When organising conferences and other events, you often end up feeding people. This is a surprisingly fraught endeavour, but one that can be made less so with this one entirely sensible trick: Publish a menu in advance, ideally with an ingredients list.

Doing so gives people a much better understanding of whether they’re going to be able to eat anything at your event1, or whether they need to bring their own food.

People are complicated to feed. Many of us have dietary requirements of varying degrees of specificity, and many of those requirements are borderline incompatible. As a result, trying to cater for everyone’s preferences in a large group of people is legitimately hard.

People with complicated dietary requirements are used to this, but the ambiguity is a source of considerable annoyance – it’s fine bringing your own food, but it would be nice to know if you have to bring your own food.

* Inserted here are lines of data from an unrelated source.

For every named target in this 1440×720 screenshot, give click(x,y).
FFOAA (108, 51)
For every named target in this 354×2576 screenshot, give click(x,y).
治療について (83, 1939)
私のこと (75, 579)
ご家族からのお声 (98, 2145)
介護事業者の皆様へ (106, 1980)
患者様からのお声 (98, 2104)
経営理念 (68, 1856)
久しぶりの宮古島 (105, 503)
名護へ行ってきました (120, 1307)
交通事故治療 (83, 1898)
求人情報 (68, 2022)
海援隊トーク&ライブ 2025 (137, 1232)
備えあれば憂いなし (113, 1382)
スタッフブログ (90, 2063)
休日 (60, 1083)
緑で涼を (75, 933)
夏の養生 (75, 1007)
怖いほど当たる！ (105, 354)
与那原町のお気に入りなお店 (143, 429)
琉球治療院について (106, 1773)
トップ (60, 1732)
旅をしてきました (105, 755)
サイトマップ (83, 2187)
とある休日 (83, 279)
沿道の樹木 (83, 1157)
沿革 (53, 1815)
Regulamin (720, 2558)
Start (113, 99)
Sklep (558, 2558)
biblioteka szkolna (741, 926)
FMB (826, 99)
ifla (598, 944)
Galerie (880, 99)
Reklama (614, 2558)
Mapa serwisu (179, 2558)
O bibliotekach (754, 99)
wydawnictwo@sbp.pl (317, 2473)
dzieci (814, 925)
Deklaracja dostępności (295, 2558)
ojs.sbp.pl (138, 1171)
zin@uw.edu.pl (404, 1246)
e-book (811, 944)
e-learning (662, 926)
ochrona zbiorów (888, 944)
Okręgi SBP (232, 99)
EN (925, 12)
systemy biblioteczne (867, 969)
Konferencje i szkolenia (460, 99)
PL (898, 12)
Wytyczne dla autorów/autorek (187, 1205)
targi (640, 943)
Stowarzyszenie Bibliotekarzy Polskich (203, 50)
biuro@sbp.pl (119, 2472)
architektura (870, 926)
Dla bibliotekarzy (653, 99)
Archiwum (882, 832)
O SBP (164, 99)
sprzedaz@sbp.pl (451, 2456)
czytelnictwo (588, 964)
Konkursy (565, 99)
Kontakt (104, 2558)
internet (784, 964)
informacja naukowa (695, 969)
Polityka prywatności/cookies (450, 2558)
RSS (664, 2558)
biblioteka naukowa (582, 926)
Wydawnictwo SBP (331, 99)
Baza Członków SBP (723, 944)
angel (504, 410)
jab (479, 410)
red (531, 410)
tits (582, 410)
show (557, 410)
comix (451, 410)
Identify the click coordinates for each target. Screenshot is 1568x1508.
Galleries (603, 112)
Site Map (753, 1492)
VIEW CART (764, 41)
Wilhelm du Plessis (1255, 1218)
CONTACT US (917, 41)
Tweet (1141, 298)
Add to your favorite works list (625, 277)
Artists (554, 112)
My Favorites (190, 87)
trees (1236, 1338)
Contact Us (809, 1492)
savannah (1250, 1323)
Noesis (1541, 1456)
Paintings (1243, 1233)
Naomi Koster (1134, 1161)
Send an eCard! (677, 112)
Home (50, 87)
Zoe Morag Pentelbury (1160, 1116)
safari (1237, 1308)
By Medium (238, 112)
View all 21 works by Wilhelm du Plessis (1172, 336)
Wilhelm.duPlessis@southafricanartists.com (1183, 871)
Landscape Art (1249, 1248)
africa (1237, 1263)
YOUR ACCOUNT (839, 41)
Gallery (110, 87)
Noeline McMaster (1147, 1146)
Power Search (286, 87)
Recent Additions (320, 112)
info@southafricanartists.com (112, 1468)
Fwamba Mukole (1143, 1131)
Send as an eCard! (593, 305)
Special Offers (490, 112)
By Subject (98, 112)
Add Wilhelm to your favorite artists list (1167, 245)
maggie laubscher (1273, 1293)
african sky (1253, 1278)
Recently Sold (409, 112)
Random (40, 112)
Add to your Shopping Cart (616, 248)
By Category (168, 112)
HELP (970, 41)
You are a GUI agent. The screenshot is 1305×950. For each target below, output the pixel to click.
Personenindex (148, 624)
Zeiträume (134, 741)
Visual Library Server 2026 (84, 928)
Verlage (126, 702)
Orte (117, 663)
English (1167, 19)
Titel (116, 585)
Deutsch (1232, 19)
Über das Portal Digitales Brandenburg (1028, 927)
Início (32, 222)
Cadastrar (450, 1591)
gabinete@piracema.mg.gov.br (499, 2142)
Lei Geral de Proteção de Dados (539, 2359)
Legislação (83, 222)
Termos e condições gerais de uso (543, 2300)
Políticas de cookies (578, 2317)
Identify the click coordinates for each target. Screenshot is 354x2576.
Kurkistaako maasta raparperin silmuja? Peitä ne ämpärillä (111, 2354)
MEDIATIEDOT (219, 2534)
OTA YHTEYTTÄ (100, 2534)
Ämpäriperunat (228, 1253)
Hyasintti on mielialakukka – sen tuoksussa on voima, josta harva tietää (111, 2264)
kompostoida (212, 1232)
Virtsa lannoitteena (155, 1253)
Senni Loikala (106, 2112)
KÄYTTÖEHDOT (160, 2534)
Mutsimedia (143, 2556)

Having this information in advance is very life improving, and is significantly lower effort for venues to provide than trying to cater for everyone would be.

In addition, there is a significant curb cut effect – even people who are well catered for will find this information life improving, because they will spend less time hunting for the one or two things they can eat, and will have a better idea of what to expect in advance – this will significantly cut down on wait times and generally improve the dining experience.

You should do this even if you think you are doing a very good job of catering for a wide variety of dietary requirements, because the reality of the range of possible dietary requirements is inevitably much larger than you think it is. e.g. I can’t eat raw onion, lamb, or broccoli, and I bet those are not things you have taken into account in your planning. By publishing information about what food you are providing, you allow people who are experts in their own dietary requirements to make that judgement.

This does not, of course, mean that once you have published these menus your obligations are done. Most people are not that hard to cater for, and yet are still reliably badly served. There is definitely low hanging fruit that it is worth any event of a sufficient size (say 20+ people) catering for by default – e.g. providing a vegan and gluten free option (a more specific example of low hanging fruit is to serve actual fruit in breaks as well as just pastries) is not that hard and will help a lot of people – but even if you decide not to do that you can still publish the menu and at least make that visible to the people it affects.

  1. This post is partially prompted by the fact that a conference managed to have an entire menu containing literally nothing I could eat.